Nerves of the cornea
~325,000 nerve endings in the epithelium; originate from about 2000 nerves from the medial and lateral long ciliary nerves.
Central refractive power
Power contributions at the air-tear interface (+43.6 D) plus tear/cornea (+5.3 D) minus cornea/aqueous (−5.8 D), totaling about +43.1 D.
Keratoplasty (corneal transplant)
Surgical replacement of damaged cornea; penetrating keratoplasty replaces full thickness; lamellar grafts replace anterior 2/3 while leaving Descemet’s membrane and endothelium intact.
Penetrating keratoplasty
Full-thickness corneal graft including epithelium and endothelium.
Lamellar grafts
Transplant that replaces the anterior 2/3 of the cornea, preserving recipient Descemet’s membrane and endothelium.
Trephine
Circular cutting instrument used to obtain the donor graft in keratoplasty.
Keratoplasty vs refractive aims
Keratoplasty improves clarity, not primarily refractive error; spectacles or hard contact lenses may be needed post-op.
Radial Keratotomy (RK)
First-generation refractive surgery with 4–16 radial corneal incisions; can induce hyperopic shifts over time; variable results.

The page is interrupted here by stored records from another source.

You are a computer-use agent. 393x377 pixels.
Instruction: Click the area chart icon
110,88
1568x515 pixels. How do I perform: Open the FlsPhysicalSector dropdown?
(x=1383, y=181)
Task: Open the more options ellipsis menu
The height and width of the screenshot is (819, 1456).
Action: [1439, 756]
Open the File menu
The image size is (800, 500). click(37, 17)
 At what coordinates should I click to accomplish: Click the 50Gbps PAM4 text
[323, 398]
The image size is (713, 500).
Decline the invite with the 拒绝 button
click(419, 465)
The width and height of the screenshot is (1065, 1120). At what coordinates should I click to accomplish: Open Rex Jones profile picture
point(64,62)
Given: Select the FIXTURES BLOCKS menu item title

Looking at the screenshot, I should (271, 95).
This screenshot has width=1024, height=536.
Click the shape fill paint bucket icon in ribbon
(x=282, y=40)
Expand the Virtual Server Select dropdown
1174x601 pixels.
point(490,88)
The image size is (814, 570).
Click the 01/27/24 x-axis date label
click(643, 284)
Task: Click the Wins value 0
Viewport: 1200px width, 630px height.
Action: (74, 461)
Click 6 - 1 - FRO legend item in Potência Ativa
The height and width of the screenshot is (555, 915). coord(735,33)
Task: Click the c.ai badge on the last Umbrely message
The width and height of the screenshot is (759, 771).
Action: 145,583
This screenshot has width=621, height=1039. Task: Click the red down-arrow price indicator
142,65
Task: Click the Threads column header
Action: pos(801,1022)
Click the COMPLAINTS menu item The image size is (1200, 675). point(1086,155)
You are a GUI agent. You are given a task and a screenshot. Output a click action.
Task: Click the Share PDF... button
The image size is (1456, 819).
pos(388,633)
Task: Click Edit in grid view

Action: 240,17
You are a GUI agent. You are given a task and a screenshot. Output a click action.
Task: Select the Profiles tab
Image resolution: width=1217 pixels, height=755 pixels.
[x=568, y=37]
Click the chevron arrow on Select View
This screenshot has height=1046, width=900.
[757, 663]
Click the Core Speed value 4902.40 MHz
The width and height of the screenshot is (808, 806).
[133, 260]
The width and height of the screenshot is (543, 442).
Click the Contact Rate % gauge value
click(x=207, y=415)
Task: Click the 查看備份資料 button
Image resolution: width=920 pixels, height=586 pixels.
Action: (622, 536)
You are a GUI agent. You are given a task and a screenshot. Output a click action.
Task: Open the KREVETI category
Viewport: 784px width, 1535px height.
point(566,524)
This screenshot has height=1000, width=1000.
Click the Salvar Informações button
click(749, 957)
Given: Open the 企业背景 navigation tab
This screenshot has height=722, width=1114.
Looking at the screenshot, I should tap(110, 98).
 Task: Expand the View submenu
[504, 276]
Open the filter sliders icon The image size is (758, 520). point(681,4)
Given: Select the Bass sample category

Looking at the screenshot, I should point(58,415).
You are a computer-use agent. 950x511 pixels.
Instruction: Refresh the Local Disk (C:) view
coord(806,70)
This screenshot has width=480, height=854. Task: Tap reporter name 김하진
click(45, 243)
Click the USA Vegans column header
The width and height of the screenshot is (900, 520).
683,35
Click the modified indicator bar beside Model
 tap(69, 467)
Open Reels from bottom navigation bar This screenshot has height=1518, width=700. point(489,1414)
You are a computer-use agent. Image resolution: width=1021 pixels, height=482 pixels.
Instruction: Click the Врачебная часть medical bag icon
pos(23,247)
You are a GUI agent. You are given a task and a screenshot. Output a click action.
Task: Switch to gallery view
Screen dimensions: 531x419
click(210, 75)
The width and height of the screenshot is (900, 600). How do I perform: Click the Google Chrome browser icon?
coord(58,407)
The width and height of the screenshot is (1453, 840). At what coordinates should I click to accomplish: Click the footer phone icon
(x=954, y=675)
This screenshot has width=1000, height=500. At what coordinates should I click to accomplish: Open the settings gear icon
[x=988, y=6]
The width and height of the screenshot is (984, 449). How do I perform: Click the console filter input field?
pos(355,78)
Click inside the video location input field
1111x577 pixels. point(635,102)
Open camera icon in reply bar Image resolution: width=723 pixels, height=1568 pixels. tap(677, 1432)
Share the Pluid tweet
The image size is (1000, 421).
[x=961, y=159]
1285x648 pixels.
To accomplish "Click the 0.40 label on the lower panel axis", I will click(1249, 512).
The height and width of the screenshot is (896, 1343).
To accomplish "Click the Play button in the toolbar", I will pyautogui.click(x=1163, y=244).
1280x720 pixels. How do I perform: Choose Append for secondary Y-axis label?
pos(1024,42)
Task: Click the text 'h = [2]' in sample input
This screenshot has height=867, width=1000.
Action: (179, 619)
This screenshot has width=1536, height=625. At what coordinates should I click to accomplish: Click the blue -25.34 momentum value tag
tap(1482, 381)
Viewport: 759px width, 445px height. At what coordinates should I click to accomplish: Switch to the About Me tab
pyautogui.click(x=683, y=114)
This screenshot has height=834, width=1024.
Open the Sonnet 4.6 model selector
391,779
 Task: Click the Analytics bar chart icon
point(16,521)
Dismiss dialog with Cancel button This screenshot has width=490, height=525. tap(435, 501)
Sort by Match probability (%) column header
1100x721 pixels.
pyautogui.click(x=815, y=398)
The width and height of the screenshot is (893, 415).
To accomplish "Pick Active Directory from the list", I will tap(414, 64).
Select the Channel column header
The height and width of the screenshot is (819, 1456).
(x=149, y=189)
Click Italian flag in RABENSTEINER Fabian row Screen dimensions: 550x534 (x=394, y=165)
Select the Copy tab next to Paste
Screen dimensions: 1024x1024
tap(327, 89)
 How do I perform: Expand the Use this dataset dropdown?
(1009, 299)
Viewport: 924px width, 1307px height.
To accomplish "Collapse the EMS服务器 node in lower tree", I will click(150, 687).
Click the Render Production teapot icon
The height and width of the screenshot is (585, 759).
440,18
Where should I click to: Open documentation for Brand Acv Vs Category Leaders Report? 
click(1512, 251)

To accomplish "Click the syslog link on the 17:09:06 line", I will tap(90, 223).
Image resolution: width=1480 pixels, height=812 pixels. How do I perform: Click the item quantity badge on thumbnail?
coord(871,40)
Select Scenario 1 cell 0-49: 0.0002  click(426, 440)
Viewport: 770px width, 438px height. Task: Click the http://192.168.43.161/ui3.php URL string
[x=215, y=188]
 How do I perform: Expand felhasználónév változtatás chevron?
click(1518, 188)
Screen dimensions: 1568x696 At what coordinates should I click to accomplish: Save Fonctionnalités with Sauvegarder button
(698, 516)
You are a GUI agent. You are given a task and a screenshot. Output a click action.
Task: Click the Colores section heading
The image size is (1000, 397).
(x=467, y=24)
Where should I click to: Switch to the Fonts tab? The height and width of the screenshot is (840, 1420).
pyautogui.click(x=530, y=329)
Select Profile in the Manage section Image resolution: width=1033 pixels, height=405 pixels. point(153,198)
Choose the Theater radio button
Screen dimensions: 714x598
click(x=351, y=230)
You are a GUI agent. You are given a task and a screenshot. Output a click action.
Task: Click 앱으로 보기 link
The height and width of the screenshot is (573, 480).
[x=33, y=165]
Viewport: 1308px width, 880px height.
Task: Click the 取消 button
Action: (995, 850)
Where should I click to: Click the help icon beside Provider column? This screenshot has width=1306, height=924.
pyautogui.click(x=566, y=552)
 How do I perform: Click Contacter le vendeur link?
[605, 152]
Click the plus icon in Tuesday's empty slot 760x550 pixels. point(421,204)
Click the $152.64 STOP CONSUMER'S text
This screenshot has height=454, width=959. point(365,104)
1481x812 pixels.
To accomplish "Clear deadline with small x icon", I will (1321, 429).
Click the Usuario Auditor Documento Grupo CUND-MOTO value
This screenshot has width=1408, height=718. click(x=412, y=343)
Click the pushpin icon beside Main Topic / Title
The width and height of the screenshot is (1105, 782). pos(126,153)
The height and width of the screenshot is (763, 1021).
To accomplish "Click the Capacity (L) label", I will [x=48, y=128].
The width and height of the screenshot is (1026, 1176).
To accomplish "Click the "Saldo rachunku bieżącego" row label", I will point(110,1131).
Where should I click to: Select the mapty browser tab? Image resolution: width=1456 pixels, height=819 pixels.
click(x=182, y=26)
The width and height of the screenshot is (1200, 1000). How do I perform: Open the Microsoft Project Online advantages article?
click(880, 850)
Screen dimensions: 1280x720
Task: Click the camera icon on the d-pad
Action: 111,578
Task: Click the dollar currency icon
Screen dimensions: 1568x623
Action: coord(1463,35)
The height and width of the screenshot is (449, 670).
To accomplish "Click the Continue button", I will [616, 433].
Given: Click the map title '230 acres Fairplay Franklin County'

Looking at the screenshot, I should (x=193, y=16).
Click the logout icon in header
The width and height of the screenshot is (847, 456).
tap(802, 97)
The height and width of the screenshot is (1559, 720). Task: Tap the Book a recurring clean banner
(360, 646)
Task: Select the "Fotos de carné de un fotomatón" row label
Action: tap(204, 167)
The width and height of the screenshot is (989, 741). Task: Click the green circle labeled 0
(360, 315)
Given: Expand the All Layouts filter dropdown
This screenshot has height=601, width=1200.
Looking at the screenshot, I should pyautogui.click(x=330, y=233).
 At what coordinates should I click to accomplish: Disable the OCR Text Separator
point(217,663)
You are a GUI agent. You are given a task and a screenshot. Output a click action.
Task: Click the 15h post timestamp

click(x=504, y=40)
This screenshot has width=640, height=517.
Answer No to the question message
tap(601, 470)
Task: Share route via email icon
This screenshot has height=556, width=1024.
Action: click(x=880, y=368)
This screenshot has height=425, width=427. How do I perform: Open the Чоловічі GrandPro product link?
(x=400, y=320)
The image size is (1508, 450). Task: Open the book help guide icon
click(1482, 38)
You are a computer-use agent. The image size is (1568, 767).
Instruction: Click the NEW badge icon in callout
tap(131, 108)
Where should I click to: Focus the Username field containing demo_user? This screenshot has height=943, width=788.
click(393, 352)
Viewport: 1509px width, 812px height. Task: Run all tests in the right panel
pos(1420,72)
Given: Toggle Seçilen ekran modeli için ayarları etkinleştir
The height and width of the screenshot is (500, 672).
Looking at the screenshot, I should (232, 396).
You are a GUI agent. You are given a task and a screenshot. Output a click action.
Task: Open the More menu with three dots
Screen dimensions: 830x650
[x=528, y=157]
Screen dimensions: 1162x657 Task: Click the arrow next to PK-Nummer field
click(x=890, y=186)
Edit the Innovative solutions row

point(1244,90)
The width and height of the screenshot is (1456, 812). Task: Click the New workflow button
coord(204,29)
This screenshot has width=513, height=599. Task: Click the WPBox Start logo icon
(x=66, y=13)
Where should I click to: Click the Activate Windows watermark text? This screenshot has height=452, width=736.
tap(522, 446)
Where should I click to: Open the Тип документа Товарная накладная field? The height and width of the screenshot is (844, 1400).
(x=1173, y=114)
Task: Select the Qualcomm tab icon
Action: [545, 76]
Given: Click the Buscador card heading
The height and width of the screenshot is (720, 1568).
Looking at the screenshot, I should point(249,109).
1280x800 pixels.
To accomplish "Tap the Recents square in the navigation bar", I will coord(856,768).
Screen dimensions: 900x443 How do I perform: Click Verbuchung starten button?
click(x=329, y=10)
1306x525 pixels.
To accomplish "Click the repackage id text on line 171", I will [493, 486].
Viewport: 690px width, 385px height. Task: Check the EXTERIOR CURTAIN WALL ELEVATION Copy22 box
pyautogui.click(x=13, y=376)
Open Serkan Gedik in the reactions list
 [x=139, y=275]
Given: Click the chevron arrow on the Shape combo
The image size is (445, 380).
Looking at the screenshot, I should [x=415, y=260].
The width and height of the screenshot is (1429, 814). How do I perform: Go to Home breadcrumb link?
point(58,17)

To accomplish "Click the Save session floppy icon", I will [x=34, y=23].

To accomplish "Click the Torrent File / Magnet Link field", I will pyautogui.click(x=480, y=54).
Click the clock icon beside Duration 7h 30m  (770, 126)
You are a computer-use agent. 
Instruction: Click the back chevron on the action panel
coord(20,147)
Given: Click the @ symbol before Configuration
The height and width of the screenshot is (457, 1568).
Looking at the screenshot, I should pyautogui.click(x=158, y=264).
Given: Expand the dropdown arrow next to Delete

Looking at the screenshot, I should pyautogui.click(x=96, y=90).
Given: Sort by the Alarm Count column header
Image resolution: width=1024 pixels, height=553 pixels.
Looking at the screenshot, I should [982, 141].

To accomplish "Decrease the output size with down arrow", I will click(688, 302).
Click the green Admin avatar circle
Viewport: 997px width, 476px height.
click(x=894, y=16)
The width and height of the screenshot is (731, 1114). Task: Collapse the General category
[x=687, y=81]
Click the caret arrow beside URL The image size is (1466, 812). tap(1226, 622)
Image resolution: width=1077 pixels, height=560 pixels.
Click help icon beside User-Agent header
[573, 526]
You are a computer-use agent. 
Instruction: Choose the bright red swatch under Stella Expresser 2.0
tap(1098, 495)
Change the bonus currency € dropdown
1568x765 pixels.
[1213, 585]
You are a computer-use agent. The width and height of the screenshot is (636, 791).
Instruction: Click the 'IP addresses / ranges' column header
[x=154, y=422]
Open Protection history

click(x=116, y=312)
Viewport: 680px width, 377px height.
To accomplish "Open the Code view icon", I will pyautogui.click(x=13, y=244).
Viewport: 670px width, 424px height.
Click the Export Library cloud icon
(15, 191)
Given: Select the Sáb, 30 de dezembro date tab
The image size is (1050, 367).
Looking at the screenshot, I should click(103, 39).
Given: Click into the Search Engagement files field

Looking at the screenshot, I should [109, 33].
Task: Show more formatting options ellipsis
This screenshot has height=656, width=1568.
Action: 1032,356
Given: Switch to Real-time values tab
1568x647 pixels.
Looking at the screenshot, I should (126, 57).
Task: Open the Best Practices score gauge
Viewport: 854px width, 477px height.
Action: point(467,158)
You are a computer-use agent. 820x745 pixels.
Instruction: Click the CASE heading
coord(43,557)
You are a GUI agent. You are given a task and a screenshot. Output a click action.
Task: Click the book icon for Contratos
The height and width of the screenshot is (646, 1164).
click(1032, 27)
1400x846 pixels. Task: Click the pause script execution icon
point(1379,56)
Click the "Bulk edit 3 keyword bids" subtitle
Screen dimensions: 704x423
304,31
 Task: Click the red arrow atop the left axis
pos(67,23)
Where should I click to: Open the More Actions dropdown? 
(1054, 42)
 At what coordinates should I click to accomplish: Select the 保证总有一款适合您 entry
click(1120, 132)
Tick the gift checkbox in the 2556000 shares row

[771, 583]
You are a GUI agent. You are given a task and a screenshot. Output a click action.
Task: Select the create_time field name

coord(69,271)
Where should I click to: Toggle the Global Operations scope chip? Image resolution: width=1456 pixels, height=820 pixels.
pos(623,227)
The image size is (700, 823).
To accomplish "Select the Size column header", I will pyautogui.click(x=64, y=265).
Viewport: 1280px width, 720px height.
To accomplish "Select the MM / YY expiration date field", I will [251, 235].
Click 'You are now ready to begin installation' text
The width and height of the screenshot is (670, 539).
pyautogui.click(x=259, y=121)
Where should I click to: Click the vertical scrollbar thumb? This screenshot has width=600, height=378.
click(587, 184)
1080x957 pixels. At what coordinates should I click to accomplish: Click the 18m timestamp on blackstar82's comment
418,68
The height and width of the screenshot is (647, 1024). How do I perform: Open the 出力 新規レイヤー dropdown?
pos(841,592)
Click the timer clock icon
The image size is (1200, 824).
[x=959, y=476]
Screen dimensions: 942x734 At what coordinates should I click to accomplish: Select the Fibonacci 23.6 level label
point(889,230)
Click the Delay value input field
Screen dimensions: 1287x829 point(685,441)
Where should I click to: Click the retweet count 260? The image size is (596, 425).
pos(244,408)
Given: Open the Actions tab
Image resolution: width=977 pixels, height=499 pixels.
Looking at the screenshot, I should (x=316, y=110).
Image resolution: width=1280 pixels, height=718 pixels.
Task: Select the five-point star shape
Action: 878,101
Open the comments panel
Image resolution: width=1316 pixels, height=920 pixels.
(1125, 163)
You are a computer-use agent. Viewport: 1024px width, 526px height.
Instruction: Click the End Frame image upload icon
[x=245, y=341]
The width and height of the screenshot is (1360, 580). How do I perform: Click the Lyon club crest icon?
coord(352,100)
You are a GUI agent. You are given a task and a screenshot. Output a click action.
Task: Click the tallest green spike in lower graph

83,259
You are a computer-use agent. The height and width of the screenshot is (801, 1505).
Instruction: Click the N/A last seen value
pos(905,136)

Photorefractive Keratectomy (PRK)
Laser reshaping of the cornea by removing epithelium and stroma; corrects myopia, hyperopia, and astigmatism; may cause transient haze.
LASIK (Laser In Situ Keratomileusis)
Laser reshapes cornea with a corneal flap (keratome-created) that is replaced after ablation; immediate results but potential interface scarring.
LASEK
Similar to LASIK but epithelial flap is created with a trephine; useful for thin corneas; longer recovery than LASIK.
Guttata
Descemet’s membrane herniations that appear as localized thickened spots in the central cornea; optical effect considered pathological.
Hassall-Henle bodies
Peripheral thickening of Descemet’s membrane; generally not causing significant optical aberration.
Keratoconus
Genetic disease with conical cornea shape; may require surgical management.
Corneal edema during hypoxia
Edema due to reduced oxygen supply leading to fluid accumulation in the cornea; hydration balance is critical for transparency.